*** SUPPLIED ENTRIES ***
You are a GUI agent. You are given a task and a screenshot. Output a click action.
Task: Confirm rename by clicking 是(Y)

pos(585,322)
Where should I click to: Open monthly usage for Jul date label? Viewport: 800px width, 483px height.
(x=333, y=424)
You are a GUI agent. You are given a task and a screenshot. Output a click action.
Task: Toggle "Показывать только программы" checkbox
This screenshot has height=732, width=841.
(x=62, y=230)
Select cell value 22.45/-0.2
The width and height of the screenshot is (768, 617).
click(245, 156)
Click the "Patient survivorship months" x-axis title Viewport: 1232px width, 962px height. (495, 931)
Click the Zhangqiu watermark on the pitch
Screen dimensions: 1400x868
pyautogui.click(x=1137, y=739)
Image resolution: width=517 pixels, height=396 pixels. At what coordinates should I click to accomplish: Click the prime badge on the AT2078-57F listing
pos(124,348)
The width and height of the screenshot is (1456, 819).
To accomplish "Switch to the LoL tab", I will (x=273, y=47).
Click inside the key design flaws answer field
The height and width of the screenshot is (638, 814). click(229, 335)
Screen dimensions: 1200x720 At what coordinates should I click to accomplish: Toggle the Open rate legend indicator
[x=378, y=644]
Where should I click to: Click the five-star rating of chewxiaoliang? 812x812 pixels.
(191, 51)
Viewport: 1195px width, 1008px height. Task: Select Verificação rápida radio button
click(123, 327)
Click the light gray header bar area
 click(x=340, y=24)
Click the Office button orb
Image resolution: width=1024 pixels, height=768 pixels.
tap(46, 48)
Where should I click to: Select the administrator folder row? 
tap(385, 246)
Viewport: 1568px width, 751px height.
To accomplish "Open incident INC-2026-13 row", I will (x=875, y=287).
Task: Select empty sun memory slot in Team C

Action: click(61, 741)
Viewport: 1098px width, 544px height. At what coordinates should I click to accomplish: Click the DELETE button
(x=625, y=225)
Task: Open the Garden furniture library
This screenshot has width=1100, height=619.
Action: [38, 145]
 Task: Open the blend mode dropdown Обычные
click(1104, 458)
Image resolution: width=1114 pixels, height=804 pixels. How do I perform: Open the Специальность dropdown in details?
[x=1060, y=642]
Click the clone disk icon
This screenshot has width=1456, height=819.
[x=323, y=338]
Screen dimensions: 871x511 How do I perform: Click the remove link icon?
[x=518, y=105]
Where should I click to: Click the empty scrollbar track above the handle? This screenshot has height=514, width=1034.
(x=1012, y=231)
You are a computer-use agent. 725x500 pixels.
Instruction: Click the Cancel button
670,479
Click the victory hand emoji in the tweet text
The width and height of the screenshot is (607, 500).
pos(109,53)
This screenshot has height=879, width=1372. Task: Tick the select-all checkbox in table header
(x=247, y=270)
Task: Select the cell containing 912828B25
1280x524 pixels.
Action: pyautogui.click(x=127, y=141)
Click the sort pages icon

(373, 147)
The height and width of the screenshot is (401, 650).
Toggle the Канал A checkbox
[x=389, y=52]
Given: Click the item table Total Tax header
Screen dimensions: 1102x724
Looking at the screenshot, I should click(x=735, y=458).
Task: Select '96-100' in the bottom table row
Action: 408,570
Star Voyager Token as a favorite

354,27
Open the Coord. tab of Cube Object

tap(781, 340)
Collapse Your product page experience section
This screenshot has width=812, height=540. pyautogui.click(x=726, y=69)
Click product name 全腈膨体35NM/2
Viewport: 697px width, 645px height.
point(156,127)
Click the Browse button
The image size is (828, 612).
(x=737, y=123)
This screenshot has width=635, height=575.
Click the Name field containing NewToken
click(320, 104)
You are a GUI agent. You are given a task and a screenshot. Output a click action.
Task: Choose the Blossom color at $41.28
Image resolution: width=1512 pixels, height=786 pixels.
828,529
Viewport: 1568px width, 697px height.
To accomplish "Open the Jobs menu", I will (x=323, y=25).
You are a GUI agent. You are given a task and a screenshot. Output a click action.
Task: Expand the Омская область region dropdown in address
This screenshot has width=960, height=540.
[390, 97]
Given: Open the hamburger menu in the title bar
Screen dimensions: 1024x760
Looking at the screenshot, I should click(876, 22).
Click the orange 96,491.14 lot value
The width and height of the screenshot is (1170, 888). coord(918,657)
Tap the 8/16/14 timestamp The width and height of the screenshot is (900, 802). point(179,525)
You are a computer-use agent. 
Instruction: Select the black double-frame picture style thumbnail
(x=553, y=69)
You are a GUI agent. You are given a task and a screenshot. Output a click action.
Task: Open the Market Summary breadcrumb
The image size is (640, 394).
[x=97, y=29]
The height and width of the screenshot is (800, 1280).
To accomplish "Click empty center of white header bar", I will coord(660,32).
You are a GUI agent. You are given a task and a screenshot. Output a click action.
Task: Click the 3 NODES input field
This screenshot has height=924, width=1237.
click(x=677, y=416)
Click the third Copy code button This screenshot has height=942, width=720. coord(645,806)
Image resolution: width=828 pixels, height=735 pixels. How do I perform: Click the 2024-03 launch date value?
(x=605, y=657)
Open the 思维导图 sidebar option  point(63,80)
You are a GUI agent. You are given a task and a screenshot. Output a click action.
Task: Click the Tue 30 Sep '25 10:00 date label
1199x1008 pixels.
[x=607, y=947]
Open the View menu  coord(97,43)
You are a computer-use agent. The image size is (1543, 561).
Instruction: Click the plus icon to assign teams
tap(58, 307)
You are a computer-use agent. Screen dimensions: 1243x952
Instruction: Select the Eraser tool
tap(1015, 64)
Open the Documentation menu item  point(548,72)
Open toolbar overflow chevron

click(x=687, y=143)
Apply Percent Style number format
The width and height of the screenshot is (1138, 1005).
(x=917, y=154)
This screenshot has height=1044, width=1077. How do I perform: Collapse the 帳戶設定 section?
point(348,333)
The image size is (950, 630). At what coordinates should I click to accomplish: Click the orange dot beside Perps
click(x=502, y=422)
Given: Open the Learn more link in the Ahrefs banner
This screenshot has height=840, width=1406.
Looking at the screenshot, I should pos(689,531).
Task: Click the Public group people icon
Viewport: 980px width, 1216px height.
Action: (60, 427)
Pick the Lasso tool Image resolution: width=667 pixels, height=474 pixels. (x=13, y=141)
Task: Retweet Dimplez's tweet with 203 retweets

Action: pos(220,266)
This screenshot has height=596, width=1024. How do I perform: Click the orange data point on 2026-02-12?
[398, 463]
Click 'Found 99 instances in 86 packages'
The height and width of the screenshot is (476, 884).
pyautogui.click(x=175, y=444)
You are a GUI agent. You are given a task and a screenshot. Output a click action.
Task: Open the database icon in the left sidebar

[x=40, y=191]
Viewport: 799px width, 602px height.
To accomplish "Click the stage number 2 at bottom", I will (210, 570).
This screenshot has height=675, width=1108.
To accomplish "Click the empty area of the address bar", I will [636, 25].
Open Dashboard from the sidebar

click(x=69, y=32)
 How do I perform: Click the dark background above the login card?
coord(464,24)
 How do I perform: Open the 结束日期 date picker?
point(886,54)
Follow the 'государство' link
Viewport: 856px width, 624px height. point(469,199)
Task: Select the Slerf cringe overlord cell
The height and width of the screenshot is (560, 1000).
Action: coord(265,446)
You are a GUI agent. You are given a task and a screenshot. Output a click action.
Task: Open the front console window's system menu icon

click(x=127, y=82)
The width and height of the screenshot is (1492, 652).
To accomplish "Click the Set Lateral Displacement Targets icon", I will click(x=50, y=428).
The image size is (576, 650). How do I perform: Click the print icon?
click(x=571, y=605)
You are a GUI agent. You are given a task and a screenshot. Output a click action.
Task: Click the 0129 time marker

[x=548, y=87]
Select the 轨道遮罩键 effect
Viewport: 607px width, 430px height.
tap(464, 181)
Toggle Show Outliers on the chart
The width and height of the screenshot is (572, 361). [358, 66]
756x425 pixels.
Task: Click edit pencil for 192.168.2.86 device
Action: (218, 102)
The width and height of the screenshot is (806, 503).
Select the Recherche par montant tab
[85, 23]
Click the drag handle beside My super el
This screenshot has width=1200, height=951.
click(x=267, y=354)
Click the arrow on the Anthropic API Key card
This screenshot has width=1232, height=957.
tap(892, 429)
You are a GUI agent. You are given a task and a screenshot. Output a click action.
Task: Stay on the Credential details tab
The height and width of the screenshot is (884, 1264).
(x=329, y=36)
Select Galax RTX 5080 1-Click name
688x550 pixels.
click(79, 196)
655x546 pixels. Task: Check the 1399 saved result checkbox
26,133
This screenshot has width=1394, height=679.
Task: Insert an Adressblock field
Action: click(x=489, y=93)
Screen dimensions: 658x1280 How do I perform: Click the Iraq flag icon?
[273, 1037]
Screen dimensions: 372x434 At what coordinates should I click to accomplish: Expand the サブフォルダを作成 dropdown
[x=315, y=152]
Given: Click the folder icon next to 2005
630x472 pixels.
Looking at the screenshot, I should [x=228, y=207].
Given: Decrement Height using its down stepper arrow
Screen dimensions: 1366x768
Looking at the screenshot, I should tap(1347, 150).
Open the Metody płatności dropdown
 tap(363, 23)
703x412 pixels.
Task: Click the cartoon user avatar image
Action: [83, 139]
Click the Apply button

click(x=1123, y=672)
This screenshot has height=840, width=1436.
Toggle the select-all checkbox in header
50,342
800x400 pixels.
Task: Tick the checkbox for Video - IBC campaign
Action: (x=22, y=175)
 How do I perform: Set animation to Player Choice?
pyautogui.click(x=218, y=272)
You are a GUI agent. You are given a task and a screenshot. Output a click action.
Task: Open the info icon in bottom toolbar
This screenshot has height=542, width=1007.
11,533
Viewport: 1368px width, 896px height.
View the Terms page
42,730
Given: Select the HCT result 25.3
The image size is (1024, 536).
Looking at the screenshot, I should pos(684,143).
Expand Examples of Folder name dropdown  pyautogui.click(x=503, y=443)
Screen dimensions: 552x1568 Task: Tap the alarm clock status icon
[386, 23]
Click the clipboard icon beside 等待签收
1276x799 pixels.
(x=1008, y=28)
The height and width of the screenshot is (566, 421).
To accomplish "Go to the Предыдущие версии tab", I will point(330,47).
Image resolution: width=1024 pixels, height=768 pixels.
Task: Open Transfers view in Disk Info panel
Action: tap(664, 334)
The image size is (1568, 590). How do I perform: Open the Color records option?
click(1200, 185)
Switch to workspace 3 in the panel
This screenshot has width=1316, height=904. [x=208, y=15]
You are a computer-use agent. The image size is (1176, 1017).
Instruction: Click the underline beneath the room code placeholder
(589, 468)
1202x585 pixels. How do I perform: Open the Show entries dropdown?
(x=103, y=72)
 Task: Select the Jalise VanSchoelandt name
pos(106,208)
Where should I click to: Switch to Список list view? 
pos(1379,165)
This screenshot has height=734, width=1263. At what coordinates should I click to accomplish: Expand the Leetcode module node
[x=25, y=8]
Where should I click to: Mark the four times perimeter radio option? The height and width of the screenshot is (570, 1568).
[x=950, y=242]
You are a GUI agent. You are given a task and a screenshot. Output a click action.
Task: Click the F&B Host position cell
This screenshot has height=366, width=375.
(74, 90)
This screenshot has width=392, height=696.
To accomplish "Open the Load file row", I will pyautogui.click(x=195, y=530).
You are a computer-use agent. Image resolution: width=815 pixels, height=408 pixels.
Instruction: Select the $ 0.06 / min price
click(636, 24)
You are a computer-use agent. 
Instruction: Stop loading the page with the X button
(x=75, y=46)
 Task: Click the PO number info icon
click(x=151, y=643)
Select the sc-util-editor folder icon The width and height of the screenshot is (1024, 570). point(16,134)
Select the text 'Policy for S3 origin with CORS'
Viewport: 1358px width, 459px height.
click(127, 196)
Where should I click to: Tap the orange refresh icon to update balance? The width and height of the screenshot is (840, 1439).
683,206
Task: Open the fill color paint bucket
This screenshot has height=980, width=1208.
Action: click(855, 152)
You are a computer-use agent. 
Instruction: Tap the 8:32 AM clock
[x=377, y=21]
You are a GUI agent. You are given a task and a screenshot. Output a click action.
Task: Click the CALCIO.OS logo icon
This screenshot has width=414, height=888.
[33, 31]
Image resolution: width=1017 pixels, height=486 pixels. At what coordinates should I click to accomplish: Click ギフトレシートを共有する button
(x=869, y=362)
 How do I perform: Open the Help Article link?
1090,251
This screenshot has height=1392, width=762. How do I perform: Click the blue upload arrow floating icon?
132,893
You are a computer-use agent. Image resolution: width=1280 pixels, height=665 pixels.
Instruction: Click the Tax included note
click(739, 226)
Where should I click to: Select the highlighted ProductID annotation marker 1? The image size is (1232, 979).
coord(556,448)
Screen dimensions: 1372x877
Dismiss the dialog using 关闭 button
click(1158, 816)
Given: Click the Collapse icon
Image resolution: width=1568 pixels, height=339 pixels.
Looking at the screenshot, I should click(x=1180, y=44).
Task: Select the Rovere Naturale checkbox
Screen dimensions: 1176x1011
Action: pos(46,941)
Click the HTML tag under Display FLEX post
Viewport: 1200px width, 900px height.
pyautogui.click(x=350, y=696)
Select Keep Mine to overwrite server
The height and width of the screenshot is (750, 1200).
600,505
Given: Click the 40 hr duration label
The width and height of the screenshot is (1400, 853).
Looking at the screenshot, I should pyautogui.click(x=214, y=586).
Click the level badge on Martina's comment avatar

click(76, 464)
*** End of SUPPLIED ENTRIES ***
= YOUR ASSIGNMENT =
Looking back over the data above, restate word for word the lines that begin at the line with "Where should I click to: Select the highlighted" and end at the line with "Given: Click the Collapse icon", inclusive.

= OUTPUT FOR THIS TASK =
Where should I click to: Select the highlighted ProductID annotation marker 1? The image size is (1232, 979).
coord(556,448)
Screen dimensions: 1372x877
Dismiss the dialog using 关闭 button
click(1158, 816)
Given: Click the Collapse icon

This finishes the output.